The carriage was gone.

Maggie stood shaking in the dim light as the sound of the hooves and Edward’s shouts faded away.

“You’ve got nothing on your feet,” said Agnes at last, her voice cowed.

Maggie stared down at her bare feet, cold and muddy from the lane.

“Come back inside,” said Eliza more practically, putting an arm about Maggie’s trembling shoulders. “There’s nothing we can do for now. The Doctor will tell us what’s what.”

Maggie allowed herself to be led back into the cottage, where Eliza lit candles and lamps and Agnes brought a basin and a rag to clean the soles of her feet, one of which was cut and bleeding.

“I’ll get a clean rag to wrap it,” said Eliza.

Maggie could barely feel the cut. Slowly, she opened her hand and looked down at the silver button lying in it. On its polished surface were an acorn and a bulrush, their stems bound together with a coronet.
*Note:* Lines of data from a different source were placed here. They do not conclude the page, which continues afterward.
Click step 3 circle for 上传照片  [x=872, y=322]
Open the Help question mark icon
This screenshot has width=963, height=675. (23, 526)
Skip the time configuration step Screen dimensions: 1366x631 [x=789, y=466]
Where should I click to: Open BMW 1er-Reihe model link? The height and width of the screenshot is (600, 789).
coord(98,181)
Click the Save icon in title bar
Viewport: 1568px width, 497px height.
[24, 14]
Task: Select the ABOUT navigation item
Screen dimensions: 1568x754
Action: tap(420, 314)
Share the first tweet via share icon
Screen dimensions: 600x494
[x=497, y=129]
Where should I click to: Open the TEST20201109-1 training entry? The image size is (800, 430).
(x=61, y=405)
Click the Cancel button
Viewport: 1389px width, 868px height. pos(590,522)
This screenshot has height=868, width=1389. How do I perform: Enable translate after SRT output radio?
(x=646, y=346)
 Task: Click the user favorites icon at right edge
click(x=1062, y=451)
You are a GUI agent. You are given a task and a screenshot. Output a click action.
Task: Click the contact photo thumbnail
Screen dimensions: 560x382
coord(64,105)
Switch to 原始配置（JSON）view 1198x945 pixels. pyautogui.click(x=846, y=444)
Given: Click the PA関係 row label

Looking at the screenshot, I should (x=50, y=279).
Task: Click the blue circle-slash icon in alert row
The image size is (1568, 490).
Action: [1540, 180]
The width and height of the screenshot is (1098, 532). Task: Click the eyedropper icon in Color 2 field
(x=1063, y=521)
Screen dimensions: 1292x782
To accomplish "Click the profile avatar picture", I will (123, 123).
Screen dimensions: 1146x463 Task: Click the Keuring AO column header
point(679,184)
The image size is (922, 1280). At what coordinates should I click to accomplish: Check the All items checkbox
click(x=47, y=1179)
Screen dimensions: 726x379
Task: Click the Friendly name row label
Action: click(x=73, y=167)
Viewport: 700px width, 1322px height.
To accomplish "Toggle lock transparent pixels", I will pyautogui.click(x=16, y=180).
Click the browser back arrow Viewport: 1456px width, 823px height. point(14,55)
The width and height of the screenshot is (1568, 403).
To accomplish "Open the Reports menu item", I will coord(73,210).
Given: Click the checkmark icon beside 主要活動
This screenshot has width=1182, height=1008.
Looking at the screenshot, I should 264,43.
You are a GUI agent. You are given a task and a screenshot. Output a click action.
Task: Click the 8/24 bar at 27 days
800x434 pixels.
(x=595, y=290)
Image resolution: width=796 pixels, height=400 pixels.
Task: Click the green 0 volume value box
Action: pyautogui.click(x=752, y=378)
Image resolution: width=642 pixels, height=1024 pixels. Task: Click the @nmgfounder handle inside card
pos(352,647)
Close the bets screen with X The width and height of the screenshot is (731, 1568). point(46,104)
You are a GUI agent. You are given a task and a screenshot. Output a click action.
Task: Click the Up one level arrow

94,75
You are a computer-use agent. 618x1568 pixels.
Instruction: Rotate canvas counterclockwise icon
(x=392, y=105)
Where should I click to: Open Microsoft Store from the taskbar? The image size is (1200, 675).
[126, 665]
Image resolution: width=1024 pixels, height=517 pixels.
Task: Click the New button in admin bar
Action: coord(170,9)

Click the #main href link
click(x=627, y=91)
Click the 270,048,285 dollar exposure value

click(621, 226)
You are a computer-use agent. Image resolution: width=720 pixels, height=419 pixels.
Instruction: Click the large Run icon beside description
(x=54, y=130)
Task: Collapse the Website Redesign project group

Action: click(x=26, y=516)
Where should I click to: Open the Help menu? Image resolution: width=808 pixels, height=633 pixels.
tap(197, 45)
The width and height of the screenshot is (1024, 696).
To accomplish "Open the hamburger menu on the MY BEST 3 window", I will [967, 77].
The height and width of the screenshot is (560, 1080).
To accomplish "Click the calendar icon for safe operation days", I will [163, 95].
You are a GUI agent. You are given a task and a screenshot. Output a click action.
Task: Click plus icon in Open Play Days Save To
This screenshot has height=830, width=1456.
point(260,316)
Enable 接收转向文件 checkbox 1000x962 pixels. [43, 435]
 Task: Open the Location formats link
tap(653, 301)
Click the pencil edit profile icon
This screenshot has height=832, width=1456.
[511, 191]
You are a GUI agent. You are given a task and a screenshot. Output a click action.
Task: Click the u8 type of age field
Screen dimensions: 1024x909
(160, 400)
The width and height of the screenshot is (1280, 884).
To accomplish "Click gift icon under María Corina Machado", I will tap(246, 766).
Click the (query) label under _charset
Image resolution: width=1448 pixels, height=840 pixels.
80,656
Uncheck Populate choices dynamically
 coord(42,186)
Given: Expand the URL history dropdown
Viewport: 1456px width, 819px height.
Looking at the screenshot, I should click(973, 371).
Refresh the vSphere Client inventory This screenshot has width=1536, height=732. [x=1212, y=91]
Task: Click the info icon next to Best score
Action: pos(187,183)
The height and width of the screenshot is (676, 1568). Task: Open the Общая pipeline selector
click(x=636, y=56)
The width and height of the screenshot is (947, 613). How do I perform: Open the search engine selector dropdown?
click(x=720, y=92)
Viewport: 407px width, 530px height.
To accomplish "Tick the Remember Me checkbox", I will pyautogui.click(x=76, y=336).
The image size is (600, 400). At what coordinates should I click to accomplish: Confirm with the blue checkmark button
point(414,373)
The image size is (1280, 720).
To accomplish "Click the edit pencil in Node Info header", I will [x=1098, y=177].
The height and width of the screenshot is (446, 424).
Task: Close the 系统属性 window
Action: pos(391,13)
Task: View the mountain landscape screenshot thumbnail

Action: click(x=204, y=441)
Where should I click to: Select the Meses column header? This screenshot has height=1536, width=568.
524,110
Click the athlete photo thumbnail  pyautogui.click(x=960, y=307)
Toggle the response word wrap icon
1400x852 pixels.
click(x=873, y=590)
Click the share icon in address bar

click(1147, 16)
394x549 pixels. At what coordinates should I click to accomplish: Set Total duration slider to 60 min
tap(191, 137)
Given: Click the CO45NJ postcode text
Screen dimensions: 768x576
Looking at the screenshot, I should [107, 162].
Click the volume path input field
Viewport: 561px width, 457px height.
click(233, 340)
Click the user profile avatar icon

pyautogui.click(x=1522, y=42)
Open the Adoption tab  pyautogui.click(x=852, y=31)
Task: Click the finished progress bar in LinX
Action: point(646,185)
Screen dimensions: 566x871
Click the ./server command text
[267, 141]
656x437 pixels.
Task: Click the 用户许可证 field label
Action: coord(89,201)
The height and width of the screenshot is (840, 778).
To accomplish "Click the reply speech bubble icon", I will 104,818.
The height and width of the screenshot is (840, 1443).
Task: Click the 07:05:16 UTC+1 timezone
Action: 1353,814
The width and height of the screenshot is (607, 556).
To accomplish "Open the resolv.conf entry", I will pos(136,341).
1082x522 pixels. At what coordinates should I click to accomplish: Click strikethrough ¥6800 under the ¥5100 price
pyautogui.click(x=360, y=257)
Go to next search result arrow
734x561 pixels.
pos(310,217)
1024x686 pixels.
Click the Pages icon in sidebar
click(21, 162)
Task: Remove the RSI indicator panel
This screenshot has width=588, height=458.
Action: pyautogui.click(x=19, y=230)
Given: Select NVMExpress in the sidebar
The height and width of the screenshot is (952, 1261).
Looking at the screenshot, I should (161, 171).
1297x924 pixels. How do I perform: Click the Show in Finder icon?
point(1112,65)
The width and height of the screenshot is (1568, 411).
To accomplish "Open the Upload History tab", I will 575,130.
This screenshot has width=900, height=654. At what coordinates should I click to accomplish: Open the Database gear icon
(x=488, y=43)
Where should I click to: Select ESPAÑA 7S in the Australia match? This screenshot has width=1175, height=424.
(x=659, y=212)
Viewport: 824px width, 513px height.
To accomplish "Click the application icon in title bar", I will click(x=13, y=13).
“What is it?” asked Agnes, leaning forward to look at it.

Eliza bustled back and knelt to wrap a clean strip of cloth round Maggie’s foot. “That’s a livery button, that is,” she said.

“A livery button?”

“Grand families have their manservants wear livery with their coat of arms on the buttons.”

They all peered at the acorn and the bulrush, the tiny coronet. “Whose livery is it?” asked Maggie.

“Don’t know, never seen that one. There’s the Earl, he’s got a boar on his, and I’ve seen two carriages with coats of arms pass by, one was a stag and one was a spear with waves. Never seen an acorn and a bulrush with a crown.”

“Why would someone kidnap Edward?” Confusion and fear washed over her again. “They took him without his shoes, just grabbed him and forced him into the carriage. What will the Doctor say?”

“We didn’t have no say in the matter,” said Eliza, sitting back on her heels. “Two men against us womenfolk, we couldn’t have fought them, now, could we? The Doctor will have to make enquiries. You can show him that button. We’ll send word at first light with Walter. He’ll drive into town and leave a message for the Doctor to come at once. You can write, can’t you?”

Maggie nodded. The three of them made their way into the parlour where Maggie took down the paper and quill pen and carefully opened the ink, then wrote in the neat script she had been taught:

To Doctor Morrison

Sir,

A carriage and two strong men came for Edward in the middle of the night and did not tell us where he was to be taken and being only women, we were unable to stop them. One of the men wore this button. Please send word of how to proceed.

Yours respectfully,

Maggie, Eliza, Agnes

As soon as it was light, Agnes was dispatched to Walter’s house to deliver the letter, which had been neatly folded up and contained the livery button, with instructions that he should ride into town and take it to Doctor Morrison at once. He was to put the letter only into his hand, for Maggie knew that discretion would be important. The doctor would not want anyone knowing his business and that would surely include his patient being taken away in the dead of night, with no warning or explanation.

But the letter Walter returned with late that morning did not give them much comfort.